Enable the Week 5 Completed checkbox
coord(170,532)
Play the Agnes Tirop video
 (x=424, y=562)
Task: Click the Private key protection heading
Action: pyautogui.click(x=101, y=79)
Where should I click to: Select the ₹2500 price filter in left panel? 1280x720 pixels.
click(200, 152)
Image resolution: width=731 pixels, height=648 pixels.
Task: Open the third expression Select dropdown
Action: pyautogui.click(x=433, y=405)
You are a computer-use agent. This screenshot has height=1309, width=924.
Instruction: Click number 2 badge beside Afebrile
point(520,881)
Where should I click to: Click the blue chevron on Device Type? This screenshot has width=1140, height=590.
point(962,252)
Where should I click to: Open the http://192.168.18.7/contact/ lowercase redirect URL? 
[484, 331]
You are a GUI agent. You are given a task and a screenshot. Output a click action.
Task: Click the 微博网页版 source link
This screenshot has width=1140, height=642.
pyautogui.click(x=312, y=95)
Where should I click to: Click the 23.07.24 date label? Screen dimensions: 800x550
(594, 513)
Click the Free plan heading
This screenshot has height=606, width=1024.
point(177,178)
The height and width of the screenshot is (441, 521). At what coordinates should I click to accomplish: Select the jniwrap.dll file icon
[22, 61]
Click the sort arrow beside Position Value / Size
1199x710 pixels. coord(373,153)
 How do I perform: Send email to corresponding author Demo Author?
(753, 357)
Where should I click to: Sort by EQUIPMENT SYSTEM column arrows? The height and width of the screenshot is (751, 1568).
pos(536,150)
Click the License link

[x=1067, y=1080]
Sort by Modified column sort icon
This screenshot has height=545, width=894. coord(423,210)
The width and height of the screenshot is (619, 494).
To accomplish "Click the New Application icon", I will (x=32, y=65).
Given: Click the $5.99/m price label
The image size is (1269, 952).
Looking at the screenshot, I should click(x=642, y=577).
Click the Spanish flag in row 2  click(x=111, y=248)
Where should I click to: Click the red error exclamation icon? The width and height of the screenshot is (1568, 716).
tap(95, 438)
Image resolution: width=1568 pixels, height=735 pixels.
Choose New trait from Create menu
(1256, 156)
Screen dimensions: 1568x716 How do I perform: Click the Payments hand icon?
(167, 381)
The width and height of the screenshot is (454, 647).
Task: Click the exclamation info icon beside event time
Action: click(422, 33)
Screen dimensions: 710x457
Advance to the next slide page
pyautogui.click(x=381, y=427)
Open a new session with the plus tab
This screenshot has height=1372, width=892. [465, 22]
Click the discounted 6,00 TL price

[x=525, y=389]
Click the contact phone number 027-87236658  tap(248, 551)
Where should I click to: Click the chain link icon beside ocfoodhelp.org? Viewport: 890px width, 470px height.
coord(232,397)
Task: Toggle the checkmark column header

====

## Exercise aim
Write out all of the records above exactly as they appear.

## Finished task
Enable the Week 5 Completed checkbox
coord(170,532)
Play the Agnes Tirop video
 (x=424, y=562)
Task: Click the Private key protection heading
Action: pyautogui.click(x=101, y=79)
Where should I click to: Select the ₹2500 price filter in left panel? 1280x720 pixels.
click(200, 152)
Image resolution: width=731 pixels, height=648 pixels.
Task: Open the third expression Select dropdown
Action: pyautogui.click(x=433, y=405)
You are a computer-use agent. This screenshot has height=1309, width=924.
Instruction: Click number 2 badge beside Afebrile
point(520,881)
Where should I click to: Click the blue chevron on Device Type? This screenshot has width=1140, height=590.
point(962,252)
Where should I click to: Open the http://192.168.18.7/contact/ lowercase redirect URL? 
[484, 331]
You are a GUI agent. You are given a task and a screenshot. Output a click action.
Task: Click the 微博网页版 source link
This screenshot has width=1140, height=642.
pyautogui.click(x=312, y=95)
Where should I click to: Click the 23.07.24 date label? Screen dimensions: 800x550
(594, 513)
Click the Free plan heading
This screenshot has height=606, width=1024.
point(177,178)
The height and width of the screenshot is (441, 521). At what coordinates should I click to accomplish: Select the jniwrap.dll file icon
[22, 61]
Click the sort arrow beside Position Value / Size
1199x710 pixels. coord(373,153)
 How do I perform: Send email to corresponding author Demo Author?
(753, 357)
Where should I click to: Sort by EQUIPMENT SYSTEM column arrows? The height and width of the screenshot is (751, 1568).
pos(536,150)
Click the License link

[x=1067, y=1080]
Sort by Modified column sort icon
This screenshot has height=545, width=894. coord(423,210)
The width and height of the screenshot is (619, 494).
To accomplish "Click the New Application icon", I will (x=32, y=65).
Given: Click the $5.99/m price label
The image size is (1269, 952).
Looking at the screenshot, I should click(x=642, y=577).
Click the Spanish flag in row 2  click(x=111, y=248)
Where should I click to: Click the red error exclamation icon? The width and height of the screenshot is (1568, 716).
tap(95, 438)
Image resolution: width=1568 pixels, height=735 pixels.
Choose New trait from Create menu
(1256, 156)
Screen dimensions: 1568x716 How do I perform: Click the Payments hand icon?
(167, 381)
The width and height of the screenshot is (454, 647).
Task: Click the exclamation info icon beside event time
Action: click(422, 33)
Screen dimensions: 710x457
Advance to the next slide page
pyautogui.click(x=381, y=427)
Open a new session with the plus tab
This screenshot has height=1372, width=892. [465, 22]
Click the discounted 6,00 TL price

[x=525, y=389]
Click the contact phone number 027-87236658  tap(248, 551)
Where should I click to: Click the chain link icon beside ocfoodhelp.org? Viewport: 890px width, 470px height.
coord(232,397)
Task: Toggle the checkmark column header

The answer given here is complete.